Pat Killingsworth Pat Killingsworth

Statistics do lie! Here’s an example why…

I received a disturbing follow-up email from a reader last week.

She had been searching for help to find a therapy that might work for her brother with multiple myeloma.

Unfortunately, her brother died before he could even start therapy.

Last year, a member of our support group here in Florida recently passed away after being diagnosed a short six months earlier.

Two of many examples which help illustrate why  median life expectancy statistics for multiple myeloma patients are unreliable and misleading.

Let me explain.

I’m another example.   At age 48, I was a real estate agent working in Wisconsin.  While completing a contract called an offer to purchase, my buyers asked why my hands were shaking.
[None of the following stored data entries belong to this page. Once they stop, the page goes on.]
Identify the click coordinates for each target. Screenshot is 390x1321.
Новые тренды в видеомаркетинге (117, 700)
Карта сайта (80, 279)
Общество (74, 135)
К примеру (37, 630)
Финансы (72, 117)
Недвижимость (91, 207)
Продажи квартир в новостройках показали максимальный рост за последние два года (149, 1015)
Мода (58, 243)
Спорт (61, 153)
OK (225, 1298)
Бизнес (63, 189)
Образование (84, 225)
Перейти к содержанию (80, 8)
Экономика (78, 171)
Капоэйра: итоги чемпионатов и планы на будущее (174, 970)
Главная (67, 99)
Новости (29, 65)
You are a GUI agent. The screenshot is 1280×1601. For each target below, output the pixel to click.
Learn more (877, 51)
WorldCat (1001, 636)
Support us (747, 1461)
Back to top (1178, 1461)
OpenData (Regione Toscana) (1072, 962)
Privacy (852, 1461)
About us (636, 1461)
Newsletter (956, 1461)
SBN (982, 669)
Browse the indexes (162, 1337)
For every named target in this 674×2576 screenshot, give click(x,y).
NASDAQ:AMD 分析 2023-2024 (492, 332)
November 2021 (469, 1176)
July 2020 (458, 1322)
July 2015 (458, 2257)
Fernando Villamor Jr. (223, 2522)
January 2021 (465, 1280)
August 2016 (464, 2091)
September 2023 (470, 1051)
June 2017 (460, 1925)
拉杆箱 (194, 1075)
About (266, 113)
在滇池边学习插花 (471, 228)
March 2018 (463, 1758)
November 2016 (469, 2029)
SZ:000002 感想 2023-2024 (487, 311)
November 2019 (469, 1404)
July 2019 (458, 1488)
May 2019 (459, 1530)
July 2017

I had never thought about it, but they were right.   It became more and more difficult for me to “fill in the blanks” on contracts as the years went on.

Four years later at the age of 51, I was diagnosed with multiple myeloma.  Based on the extensive bone damage that my MRI and other tests revealed, my specialist at Mayo Clinic speculated that it had started a number of years earlier.

“How many years earlier?” I asked.  “It’s impossible to tell.” he responded.

I then described how my hands–and handwriting–had become so unsteady as early as four years ago.  Could that have marked the start of my myeloma?   “Very possibly.” he replied.

Now let’s switch gears.  At every support group I visit around the country, one or more survivors describe how they were diagnosed completely by accident.  Completely without symptoms, these folks describe how their doctor noticed how something “wasn’t quite right.” with their blood work, which was drawn for another reason–or as a result of a routine physical.

So explain to me how any multiple myeloma patient can use median life expectancy statistics to help gauge how long he or she may live?

We are talking about a variation of up to five years–or more–between when each of these patient’s myeloma started.

Yet everyone’s stats are tossed randomly in together.

So if my myeloma did in fact start four or more years before my diagnosis, and I have now lived almost five years longer, does this mean I have already lived almost ten years with bone marrow cancer that, on average, is supposed to kill me in half that time?


And I haven’t even addressed how patients who are diagnosed in their 80′s are tossed-in together with patients who are diagnosed at age 42…

I understand that “median life expectancy” means one half of patients live longer than the median, and one half live less.

But longer or less than what?

I hope you can see where I am going with this by now.


No one can tell us with any certainty how long we are going to live–whether we have multiple myeloma or not.

Accepting our mortality–and then learning to live the cliche’ “one day at a time”–is the key to getting our life back!

Statistics are just guidelines.  They point to trends.

I’m now 55 years old.  Yes, based on statistics, it is unlikely that I will live to see my 65th birthday.  After all, that would mean I had managed to live with multiple myeloma for almost 20 years.

Unlikely, but not impossible. 

But why worry about something I can’t control?  I feel pretty darn good today–despite still being on RVD chemo mid-cycle.

I can still write, take a walk in the warm Florida sun with my wife and our “Island Dog” Finnegan.

And that’s good enough for me!

So statistics be damned!  Try to make the best out of each day.